> What is being asked
Swap each "screenshot" in the items below for "screen capture" and write the items out again, leaving everything else unchanged and omitting the pictures.

> Records shown
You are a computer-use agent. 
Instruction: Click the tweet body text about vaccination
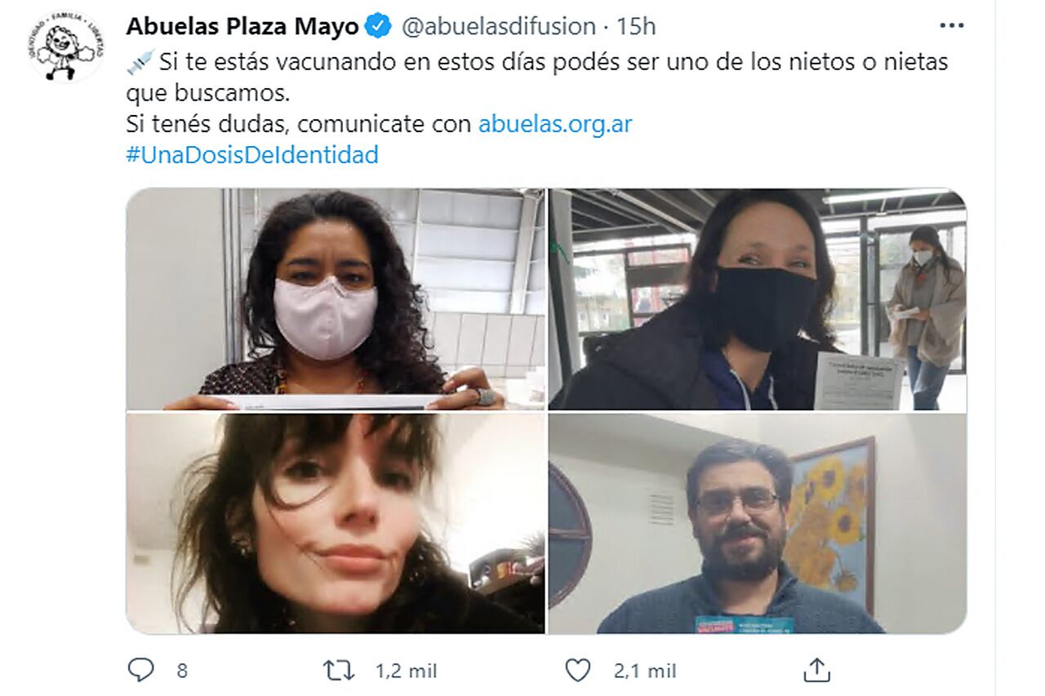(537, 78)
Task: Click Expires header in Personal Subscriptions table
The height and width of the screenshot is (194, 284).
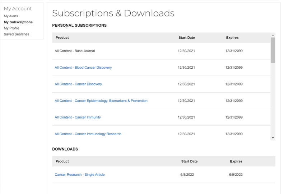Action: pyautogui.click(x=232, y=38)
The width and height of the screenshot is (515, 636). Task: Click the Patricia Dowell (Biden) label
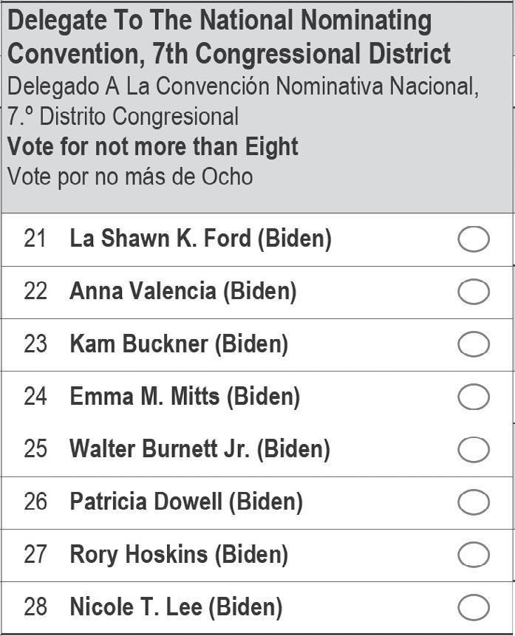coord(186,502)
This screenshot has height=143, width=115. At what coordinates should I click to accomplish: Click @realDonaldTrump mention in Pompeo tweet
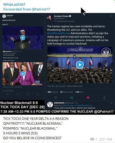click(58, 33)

> Solved problem
You are a computer-use agent. 
Instruction: Click the tweet body text about vaccination
(537, 78)
Task: Click Expires header in Personal Subscriptions table
The height and width of the screen capture is (194, 284).
Action: pyautogui.click(x=232, y=38)
The width and height of the screen capture is (515, 636). Task: Click the Patricia Dowell (Biden) label
coord(186,502)
This screen capture has height=143, width=115. At what coordinates should I click to accomplish: Click @realDonaldTrump mention in Pompeo tweet
click(58, 33)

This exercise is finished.